El Espejo Mas Viejo: An Unreported First Ascent in Cochamo

I’ve been in Indian Creek for the last week or so remembering how to climb cracks, and catching up with old friends about far away lands. Much reminiscing about Cochamo had me thinking about this story, which I wrote years ago. A very very curtailed version of it that covered the initial anecdote appeared in Rock and Ice as an article called, “The Worry Stone”.
That article never mentioned Cochamo, and the bulk of the story never saw the light of day – ’til now.
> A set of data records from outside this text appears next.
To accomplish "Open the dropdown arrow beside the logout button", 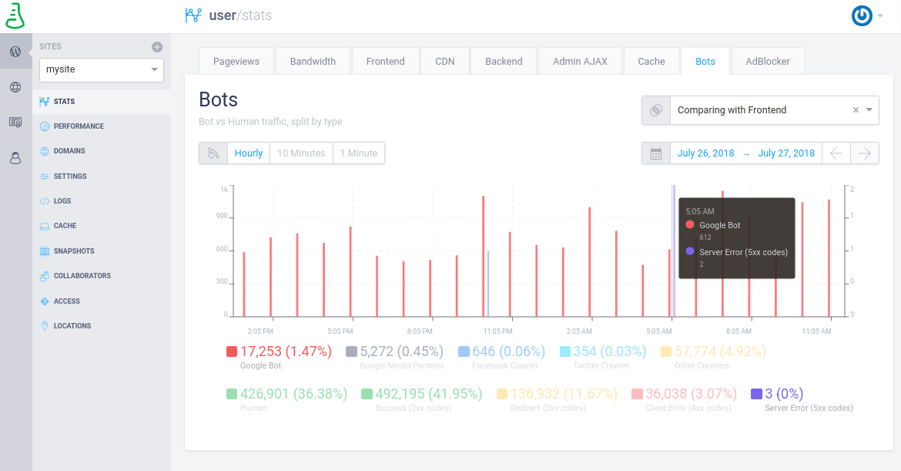I will pyautogui.click(x=879, y=17).
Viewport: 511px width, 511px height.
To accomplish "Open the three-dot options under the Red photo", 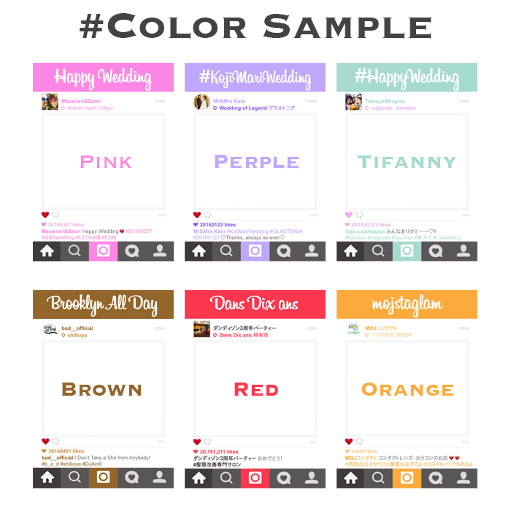I will tap(313, 442).
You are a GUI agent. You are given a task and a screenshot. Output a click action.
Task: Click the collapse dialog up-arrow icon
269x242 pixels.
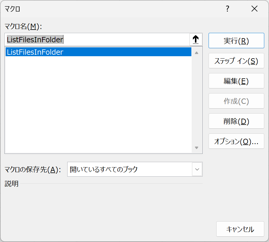click(196, 40)
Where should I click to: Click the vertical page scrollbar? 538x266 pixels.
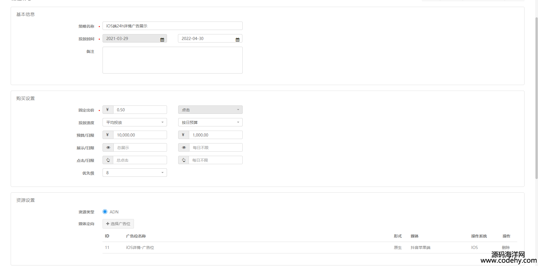coord(536,98)
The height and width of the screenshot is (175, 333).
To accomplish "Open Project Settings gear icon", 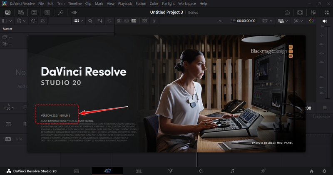I will point(323,171).
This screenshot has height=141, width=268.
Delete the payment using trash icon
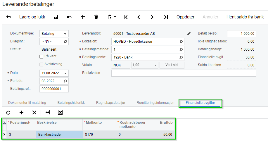(96, 17)
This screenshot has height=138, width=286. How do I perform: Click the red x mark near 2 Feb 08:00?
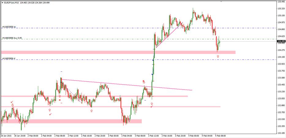tap(60, 100)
‘Stupid’ was the only word I could think of for it.  Who onsight free-solo downclimbs in an area they’ve never climbed in before, anyway?  Of course, most people I know group all soloing into the category of ‘stupid’.  When you immerse yourself in an artform, your appreciation of its nuances grows immensely.  Still, in this particular case, I felt ‘stupid’ still applied.  But by this point, I was committed.
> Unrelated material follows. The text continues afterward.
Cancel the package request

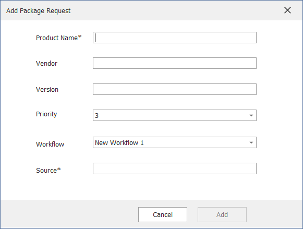point(163,214)
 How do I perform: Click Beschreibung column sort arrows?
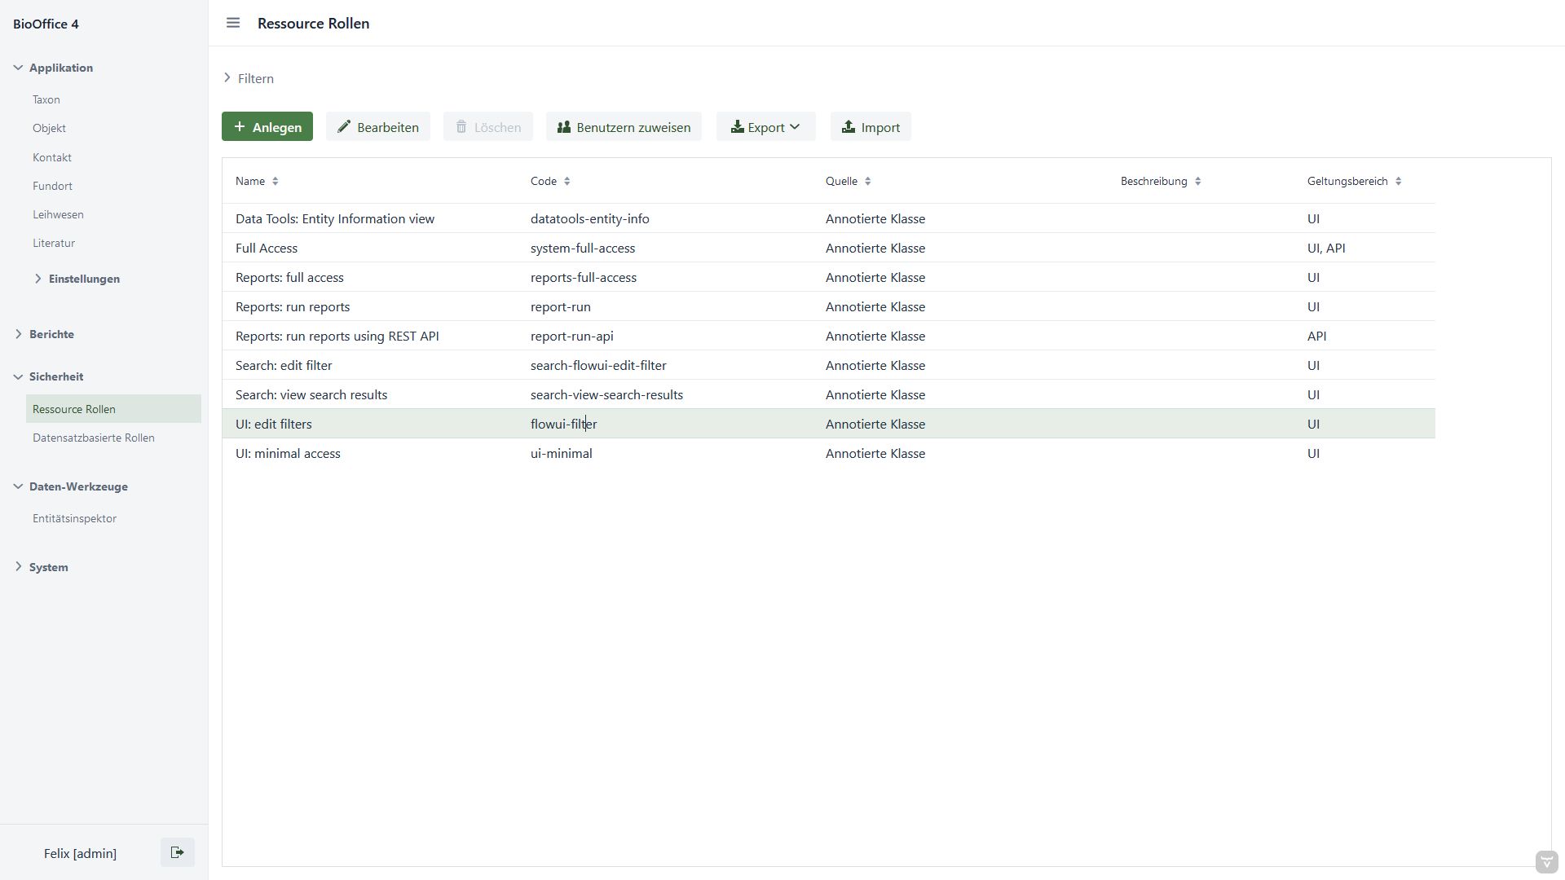1197,181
I think if I were six feet tall, I would have been able to simply step down to that sloping gray knob.  But height was not one of the gifts my parents bestowed upon me.  Hence, my fate was to pull the living @#$% out of that small flat crystal protruding from the blunt corner to slowly lower me down that last foot.  ‘Okay’, I thought, ‘here goes’.  Somehow, I pulled both too hard, and just hard enough.  As I tenuously stepped down, I felt the crystal my left hand was crimping break from the wall.  Yet instead of flying backwards to my death, my fingers managed to push the piece against the wall – the flat quartz feature acting now as an extension of my fingertips.  Gently I touched down on the knob, and took my hand from the wall.  To my surprise, neither I nor the crystal had fallen.  I looked in amazement as the crystal clung, as if glued, to my fingertips.  ‘For safe keeping’ I thought, as I slipped the crystal into my chalk bag. Then, as an afterthought, ‘and as a reminder for next time’.  ‘Stupid’, I chuckled to myself, as I made my way down the rest of the wall on comparatively easy terrain, linking gray knob to gray knob like stepping stones in a white granite river.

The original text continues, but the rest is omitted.